3. Receive Delivery Status Updates (Relay’s Signed Webhooks)
Relay sends webhooks when the order status changes — picked, packed, out-for-delivery, delivered. The webhook includes an HMAC-SHA256 signature in the x-relay-signature-v2 header. Your endpoint must verify it. Use the signature secret from your Relay dashboard. Here’s a verification snippet:
const crypto = require('crypto');
function verifySignature(req) {
const signature = req.headers['x-relay-signature-v2'];
const timestamp = req.headers['x-relay-timestamp'];
const body = JSON.stringify(req.body);
const expected = crypto
.createHmac('sha256', process.env.RELAY_WEBHOOK_SECRET)
.update(timestamp + body)
.digest('hex');
return signature === expected;
}
When the status is delivered, update Shopify’s fulfillment.

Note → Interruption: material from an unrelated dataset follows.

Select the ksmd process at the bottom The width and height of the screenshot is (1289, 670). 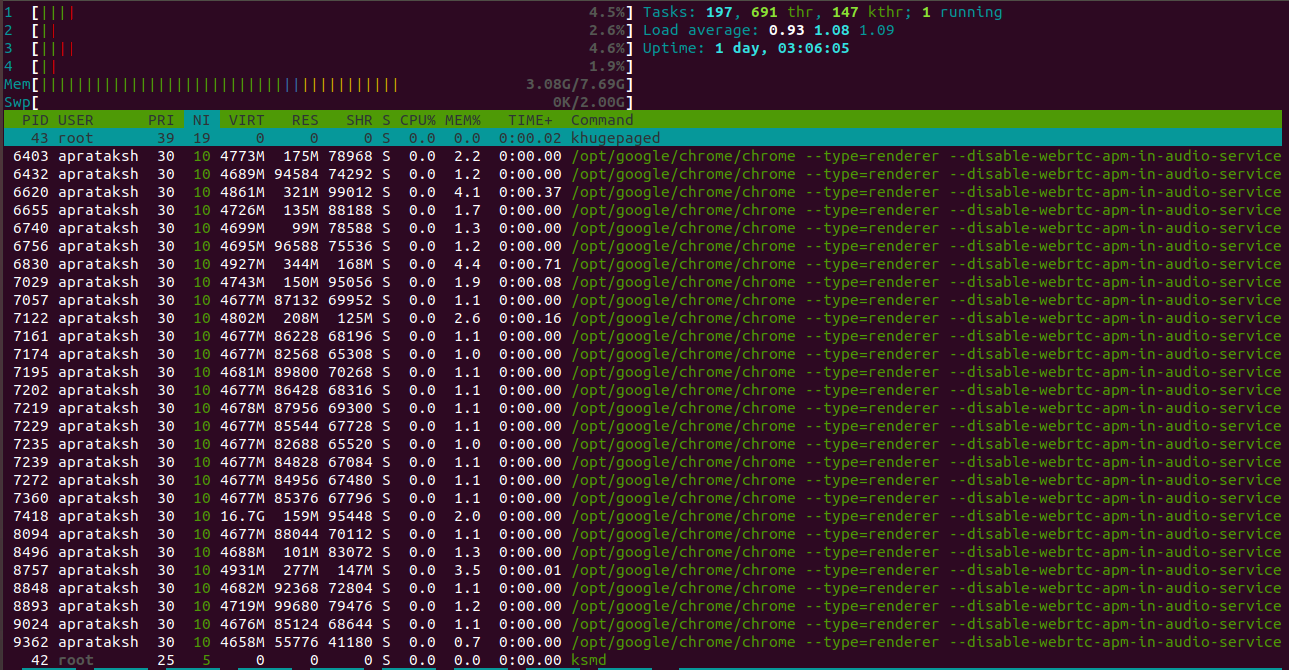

Use the Shopify Admin API to mark the order as fulfilled:
const shopify = new Shopify.Clients.Rest(shop, accessToken);
await shopify.post({
path: `orders/${orderId}/fulfillments`,
data: {
fulfillment: { location_id: locationId, tracking_number: relayTrackingPin, status: 'success' }
}
});
Relay returns a tracking PIN — hand that to the customer and note it in Shopify’s fulfillment.
4. Show Multi-FC Quotes at Checkout (POST /v2/quote)
To show delivery costs based on which FC can serve the customer’s address, call Relay’s quote endpoint during checkout. For example, when a customer enters their shipping address, your frontend calls your server, which calls POST /v2/quote. The response lists delivery fees per FC zone. Pick the lowest or display options. Sample request:
const quotePayload = {
delivery_address: { state: 'Lagos', city: 'Ikeja', street: '42 Awolowo Road' },
items: [{ product_external_ref: 'shopify_123', quantity: 1 }]
};
const quote = await axios.post('https://api.relayapp.ng/v2/quote', quotePayload, {
headers: { 'x-api-key': 'rlk_your_api_key' }
});
// quote.data.fees — array of { fc_id, delivery_fee_cents, area_name }
Display the cheapest fee to the customer, or let them choose. This is especially useful for merchants with stock in both Yaba and Surulere FCs — the quote reflects the real cost.
5. Cash on Delivery and Proof of Delivery
Relay captures cash-on-delivery amounts. When the rider delivers, they record pod_amount (expected) and pod_collected (actual). Your webhook receives these fields. For COD orders, you’ll need to reconcile manually — Relay doesn’t automatically flag discrepancies. But the per-delivery data is there. Proof of delivery is a photo and delivery notes, not a signature — pass that to your customer via the tracking page.
Bottom Line
Connecting Shopify to Relay via the Merchant API gives you multi-FC routing, workload-based rider assignment, and realtime status updates — without a one-click app. Until that ships, this Node.js guide shows the exact webhooks and endpoints to use. If you have a developer, replicate these patterns and start shipping with stock pre-positioned at an FC. Get your API key from the Relay dashboard or visit /developers for the full reference.